Porsche 911 T 2.4- Cartes postales des 4 coins du monde

Modèle :Porsche 911 T 2.4 l

Année modèle :1970

Lieu de construction :Zuffenhausen

Localisation actuelle :Ainring/Mitterfelden – Allemagne

Poids :900 kg

Numéro de châssis :9110200736

Couleur :verte

Performances Vitesse de pointe :200 km/h

Puissance :210 ch. ( celle de notre essai )

 

« Je voudrais présenter à mes amis blogueurs toutes mes excuses pour cette longue absence. Mais comme vous le savez … la vie n'est pas un long fleuve tranquille. Je vais essayer de revenir vous présenter de nouveaux articles. Pour le moment, j'ai mis momentanément ma collection de miniatures entre parenthèses, seulement en parenthèse... merci aussi à ceux qui se sont inquiétés de mon absence »



Chaque jour sans exception, un Bavarois pur jus repousse les limites de ses performances physiques. Par amour de la vie, mais aussi par amour de la Porsche 911. Son nom : Manfred Huber-Perez Moreno.

 

Les rames plongent vigoureusement dans les eaux du Königssee. Les gouttes qui éclaboussent marquent le costume bavarois d'une empreinte éphémère. Outre la chaleur qu'ils diffusent, les rayons du soleil parachèvent la scène par nature idyllique. L'esquif n'est certes pas de toute première jeunesse, mais il trouble le calme du lac alpin. Pour manoeuvrer, l'homme ne dispose que de ses deux bras puissants. La nature l'a, en effet, privé de ses deux jambes. Et ce dont la nature l'a privé, il le comble par une volonté de fer et par une puissance musculaire hors norme.

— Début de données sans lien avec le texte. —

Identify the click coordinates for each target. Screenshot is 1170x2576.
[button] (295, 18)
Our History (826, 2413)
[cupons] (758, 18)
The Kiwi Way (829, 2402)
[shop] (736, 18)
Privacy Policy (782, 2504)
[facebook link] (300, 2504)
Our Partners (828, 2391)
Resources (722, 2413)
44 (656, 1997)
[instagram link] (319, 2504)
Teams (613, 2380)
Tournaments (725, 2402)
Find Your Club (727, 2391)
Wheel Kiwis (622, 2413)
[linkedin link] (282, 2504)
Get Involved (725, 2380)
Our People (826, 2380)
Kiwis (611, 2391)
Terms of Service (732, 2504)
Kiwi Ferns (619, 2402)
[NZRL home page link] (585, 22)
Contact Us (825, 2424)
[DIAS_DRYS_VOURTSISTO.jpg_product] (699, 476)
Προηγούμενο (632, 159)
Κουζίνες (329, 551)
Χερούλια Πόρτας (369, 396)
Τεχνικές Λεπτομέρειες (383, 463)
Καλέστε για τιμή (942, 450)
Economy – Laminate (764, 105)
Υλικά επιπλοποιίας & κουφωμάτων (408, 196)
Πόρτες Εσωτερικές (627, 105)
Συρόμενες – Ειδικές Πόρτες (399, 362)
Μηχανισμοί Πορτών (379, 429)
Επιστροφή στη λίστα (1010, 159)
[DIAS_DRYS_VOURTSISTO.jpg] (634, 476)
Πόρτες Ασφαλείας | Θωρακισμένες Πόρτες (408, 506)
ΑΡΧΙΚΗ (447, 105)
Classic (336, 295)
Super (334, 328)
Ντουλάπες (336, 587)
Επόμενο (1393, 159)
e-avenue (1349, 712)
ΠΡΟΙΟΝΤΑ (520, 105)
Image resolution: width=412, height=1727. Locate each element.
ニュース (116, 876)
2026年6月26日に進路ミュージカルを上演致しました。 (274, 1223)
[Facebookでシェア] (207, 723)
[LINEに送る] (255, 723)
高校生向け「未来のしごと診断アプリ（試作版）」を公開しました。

Une icône lui a fait signe

Assis dans sa barque, il déplace l'eau comme s'il n'existait rien de plus naturel au monde. D'ailleurs, il ne connaît rien de plus naturel, parce qu'il n'a jamais rien connu de plus naturel. Et il se charge bien de le faire savoir à son entourage. Manfred Huber se passe de jambes depuis 52 ans, son âge. Elles ne lui ont jamais manqué, même si l'on sent bien que son enfance et sa prime jeunesse ont dû être ponctuées de moments difficiles. Pour se faire une idée, il suffit d'essayer une seule heure d'un seul jour de ne marcher que sur les mains. Et comme si ce défi n'était pas suffisant dans une seule vie et pour un seul homme, Manfred, originaire de Freilassing, en Bavière, aura d'autres obstacles à surmonter dans sa vie professionnelle.



Ces obstacles, fort heureusement, appartiennent tous désormais au passé. Manfred Huber-Perez Moreno les a tous franchis, un à un, même si ou peut-être précisément parce qu'il lui fallait à chaque fois faire la preuve de sa volonté et qu'il a appris à se battre. Quand la majorité restait spectatrice, certains lui sont tout de même venus en aide, par exemple en lui donnant un objectif sur lequel se concentrer : la Porsche 911. L'icône lui a fait signe. Le message était d'avoir un rêve et de s'y accrocher pour le réaliser.



Rêve, tronçonneuse et autres réjouissances.

La 911, Manfred Huber en rêvait depuis l'enfance.  "La première fois que j'ai entendu le moteur, il faisait un vrai bruit de tronçonneuse. Je nageais avec des amis dans un lac artificiel. Dès que je l'ai vue passer en trombe, j'en suis tombé amoureux !" À ces mots, le natif de la région de Berchtesgaden, juste avant Salzbourg, retrouve l'enthousiasme originel. Manfred Huber se forme aux métiers de la banque dans une agence bancaire locale. Il renonce à la carrière qui l'attend. Pour lui-même et pour la 911.« Mon père ne m'a plus adressé la parole pendant plusieurs semaines. Mais je venais de trouver ma vocation et il était hors de question de renoncer. N'est-ce pas Meilo ? » L'homme interpellé lève le regard et répond un « oui » très franc de la tête. « J'ai inhalé la 911 par tous les pores de ma peau et j'ai affiné ma pratique professionnelle. Au fil du temps, je me suis rendu compte que j'avais cette 911 dans la peau, la version ancienne, refroidie par air. »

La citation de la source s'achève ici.